To complicate matters, owners of SMEs are facing the challenge of maximizing operating efficiencies, hiring and retaining staff during the Great Resignation, and the pressures of reducing costs and turning a profit, especially when investors and shareholders demand a solid return on their investment.

But of all the challenges facing a young business, poor cash flow, insufficient capital, and high operating cost are the three that can easily take a company down. In fact, more than a third of SMEs that don’t survive cite insufficient cash flow as the main reason.

To avoid falling into a money pit, many companies cut costs by outsourcing their contact center requirements overseas. And to best do this, American companies of all sizes turn to the call center outsourcing capital of the world, the Philippines.

Companies must provide round-the-clock, omnichannel customer service and technical support to compete in today’s digitally driven, customer-centric business environment. An excellent customer experience is often the only distinction between brands in a fiercely competitive business landscape.

Outsourcing to the Philippines assures customers that assistance is available whenever they need it. Setting up an in-house contact center can be an expensive venture. Agent salaries and benefits alone add up quickly. Factor in leased office space, software and hardware, employee training, and resources like phone systems and office supplies, and setting up an in-house operation is just not economically feasible for most startups and SMEs.

Since the costs of call centers in the Philippines can be 40-50% lower than those in the US, outsourcing customer support to the Philippines is a logical cost-cutting solution for American companies.

In just 20 years, the Philippines has eclipsed India to become the go-to country for call center outsourcing. It is now the world’s largest contact center outsourcing destination, with over 800 call centers employing up to 1.3 million Filipinos. The outsourcing industry generates more than US$28 billion in annual revenues, which accounts for 8% of the country’s GDP.

The call center outsourcing industry in the Philippines offers startups and SMEs many advantages over operating an in-house facility or outsourcing to onshore providers. A young, skilled, and highly educated workforce, access to cutting-edge technology and world-class infrastructure, and a substantial English-speaking population are highly valued attributes prized by American companies.

Most importantly, by outsourcing to the Philippines, US companies can cut their labor costs by a whopping 60%. Whereas an American call center agent can earn up to US$30,000 a year, the same worker in the Philippines earns an annual salary of US$12,000.

Additionally, the cost of front- and back-office support in the Philippines can be 40-50% lower than in the US. Outsourcing operations to the Philippines can significantly reduce operating costs for start-ups and SMEs, savings that can be funneled into other business growth strategies such as product diversification and expansion, market penetration, and extending an online footprint.

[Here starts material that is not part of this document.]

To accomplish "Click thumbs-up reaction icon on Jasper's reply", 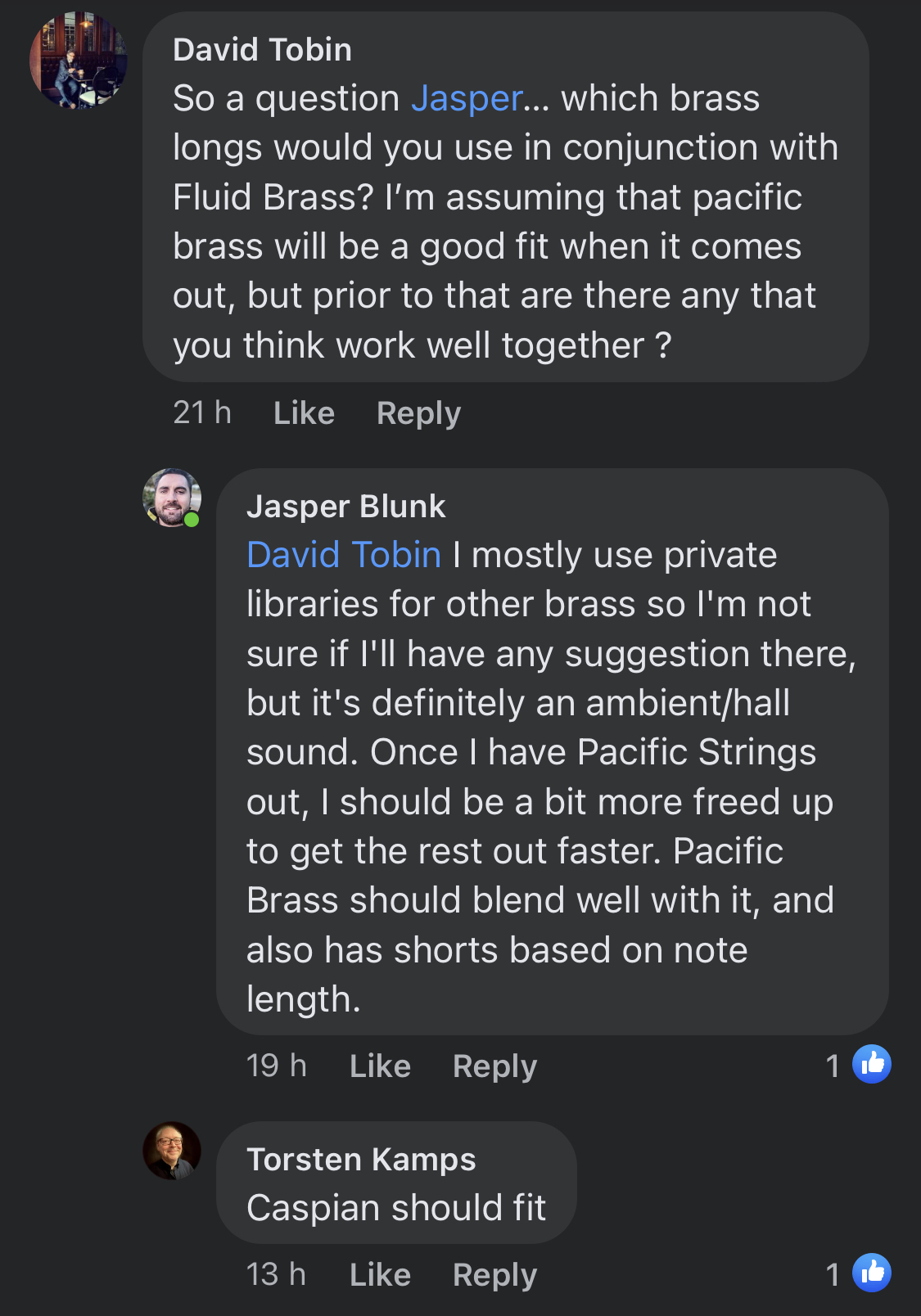I will [872, 1064].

Outsourcing to the Philippines provides startups and SMEs a quick, affordable, and proven way to scale up successfully, grow service capacities, and set themselves up for long-term success. “While outsourcing to the Philippines can’t solve all the pain points facing new businesses, the savings from reduced labor costs alone make it a game changer and, in many ways, a lifesaver for small companies struggling to survive,” says Ellspermann.